Fonte —
------------------------------
O livro pretende um regresso ao passado onde o povo é protagonista, ir às
raízes. E este percurso
não pode ser feito “de maneira
laboratorial” ou ideológico: “tem de ser um trabalho de campo e esse trabalho
de campo é conhecer o povo”. Sem prescindir das elites da monarquia, o caminho
do livro “assenta num povo que se exprimiu e que se manifestou e reviu nas
consagrações, nos monumentos feitos em louvor de Nossa Senhora pelas elites,
mas que exprimiam o coração de um povo”. Num trabalho de campo desta ordem não
podemos prescindir desta fidelidade, “porque a Igreja não é composta apenas
pelo clero, é um povo de Deus, todos os batizados”.
------------------------------
Material fornecido —
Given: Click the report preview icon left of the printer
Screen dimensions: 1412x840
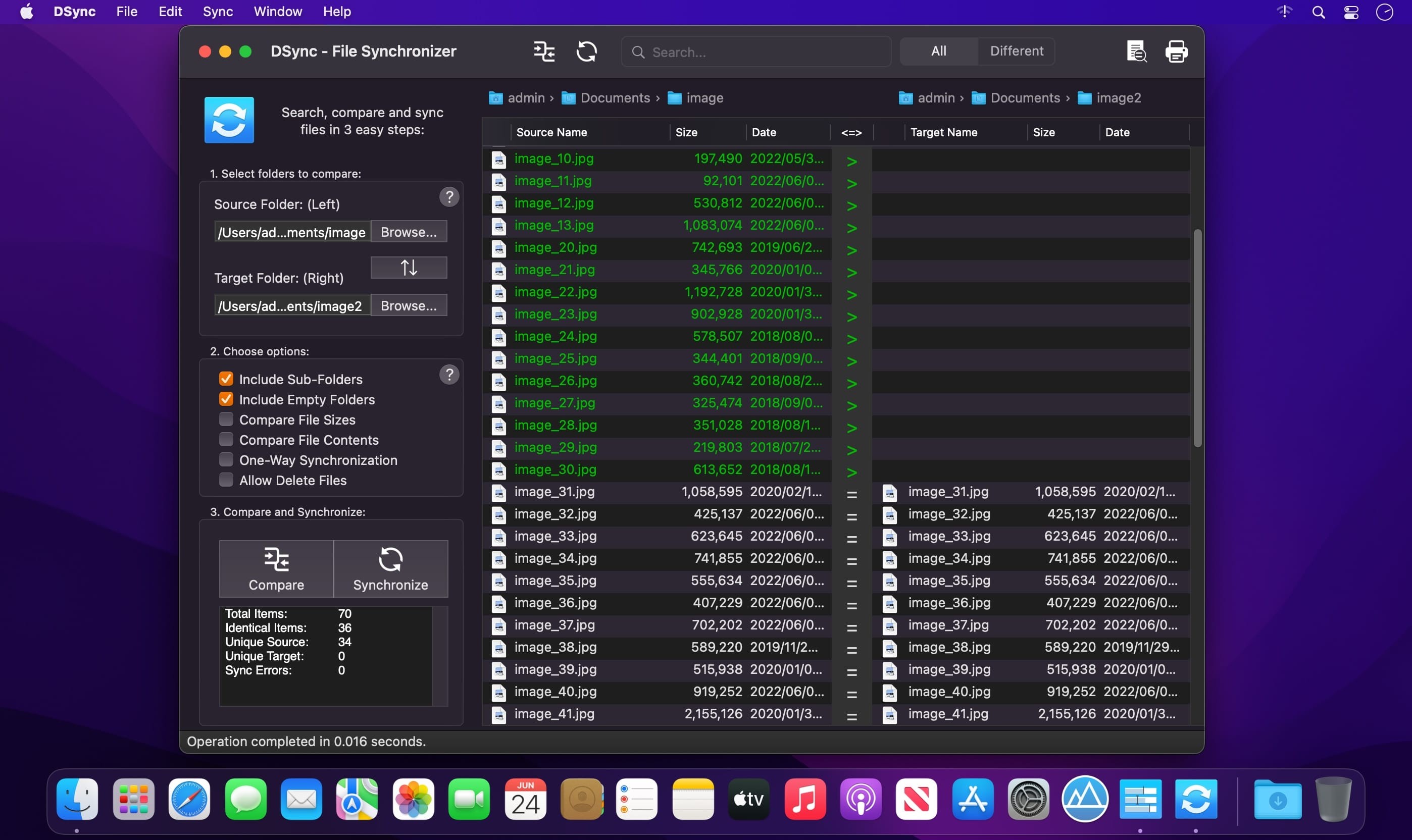Looking at the screenshot, I should tap(1136, 51).
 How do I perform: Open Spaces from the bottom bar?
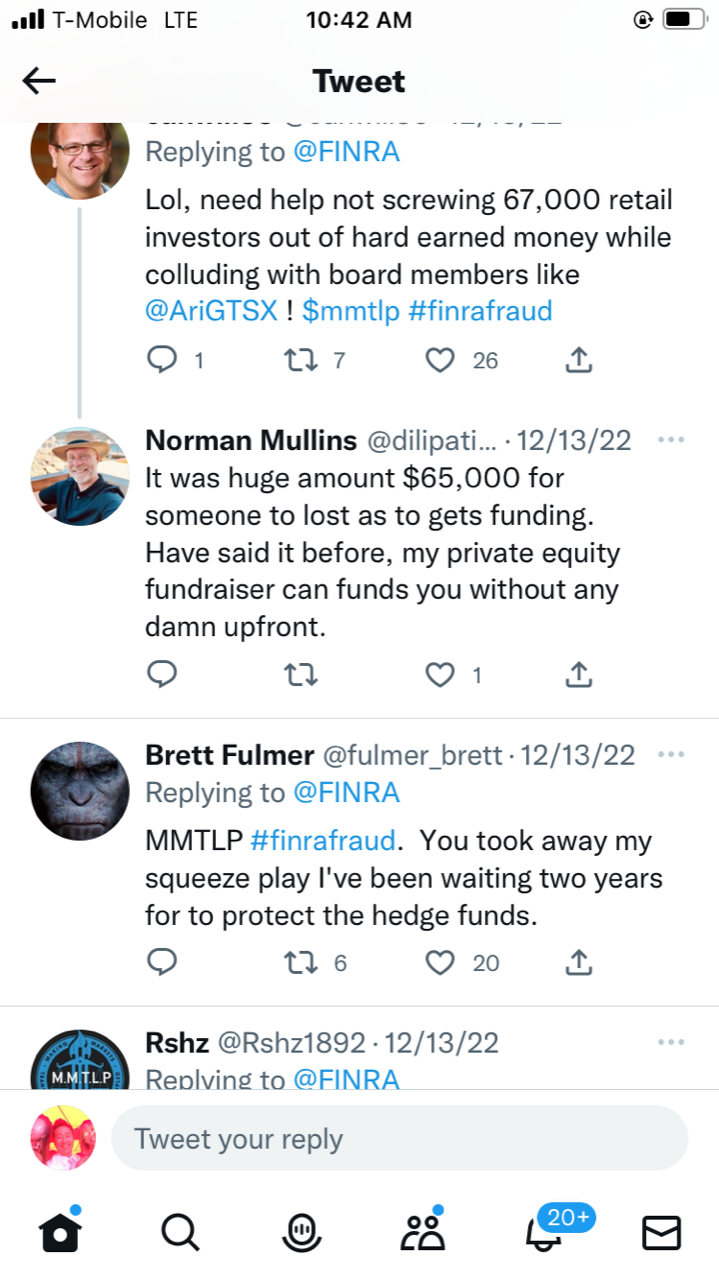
------------------------------
Segundo a fonte, quem compõe a Igreja além do clero?

A Igreja é um povo de Deus, formado por todos os batizados.